Was reden die da? |
»Jede Woche haben wir Anrufer, die sich über den Verfall der deutschen Sprache beschweren«, berichtet Dr. Lutz Kuntzsch, wissenschaftlicher Mitarbeiter bei der Gesellschaft für deutsche Sprache in Wiesbaden (GFDS). Die gemeinnützige Einrichtung berät Firmen, Institutionen und Privatpersonen in allen sprachlichen Zweifelsfällen und Fragen. Das geht vom Streit der Kommasetzung beim Infinitiv über einen ungewöhnlichen Vornamen bis hin zum Hilferuf: »Wir haben junge Nachbarn und verstehen die nicht. Können Sie uns mal helfen?«
Kuntzsch und seine Kolleginnen und Kollegen helfen bei allem, was Sprache betrifft, beratend weiter, müssen aber auch aufklären und korrigieren. »Wenn aufgebrachte Menschen sagen, wir sollen den Genitiv retten, müssen wir einiges auch mal geraderücken. Zum Beispiel, dass dieser in Amtstexten sehr häufig und in anderen Texten auch noch vorhanden ist«, sagt er. Sorge über einen Verfall der deutschen Sprache hat er nicht, auch wenn der Dativ dem Genitiv Sprachkritikern zufolge zunehmend Konkurrenz macht. Anstatt zu verfallen, befinde sich die deutsche Sprache im permanenten Wandel, das sei ein natürlicher Prozess, der Jugendjargon und sein oft ideenreicher Wortschatz ein belebender Teil davon. »Jugendliche differenzieren auch ganz genau zwischen Gruppe, Schule und Beruf«, beobachtet Kuntzsch. Der sprachliche Austausch im Jugendjargon beschränke sich vor allem auf den Freundeskreis.

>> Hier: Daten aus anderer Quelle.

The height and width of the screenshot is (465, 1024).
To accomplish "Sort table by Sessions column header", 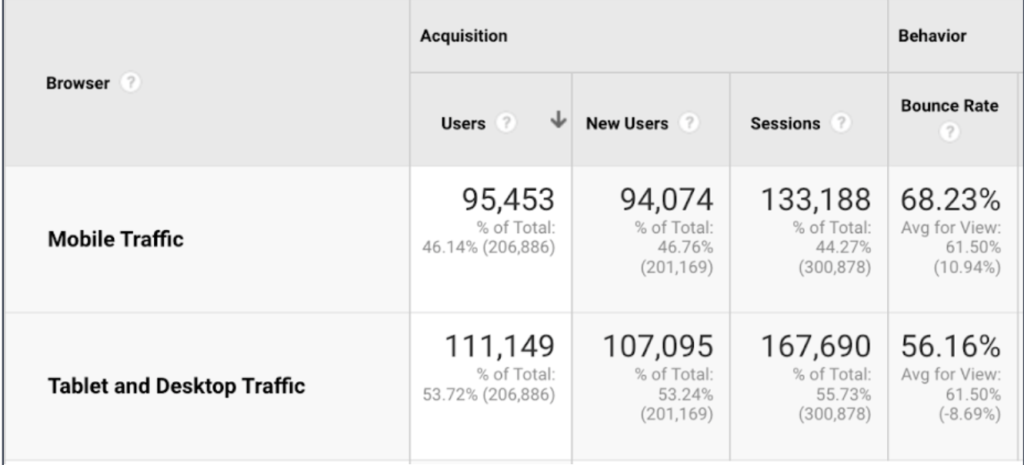I will coord(785,123).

Trotz vieler gemeinsamer Merkmale: Die eine Jugendsprache gibt es nicht und sie wird auch nicht nur von 13- bis 20-Jährigen gesprochen. Sind ältere Semester dem Jugendwahn verfallen, wenn sie etwas »nice« finden? Das sei situationsabhängig und man könne das nicht verallgemeinern meint Marx: »Ein Streetworker, der täglich mit Jugendlichen interagiert, spricht auch deren Sprache, ohne dass das peinlich oder anbiedernd wirken würde«.
Jugendliche im Norden Deutschlands kommunizieren anders miteinander als im Süden, selbst innerhalb einer Region oder großen Stadt finden sich sprachliche Unterschiede. Herkunft und soziokultureller Hintergrund spielen eine Rolle für die Ausbildung eines gemeinsamen Jargons, vor allem aber sind es gemeinsame Interessen, die verbindend wirken. Marx spricht von »anwendungsorientierten Szenarien«. Egal ob in der Stadt oder auf dem Land: In einer Basketballgruppe oder Rockband wird man unter den Teilnehmenden ähnliche sprachliche Phänomene beobachten.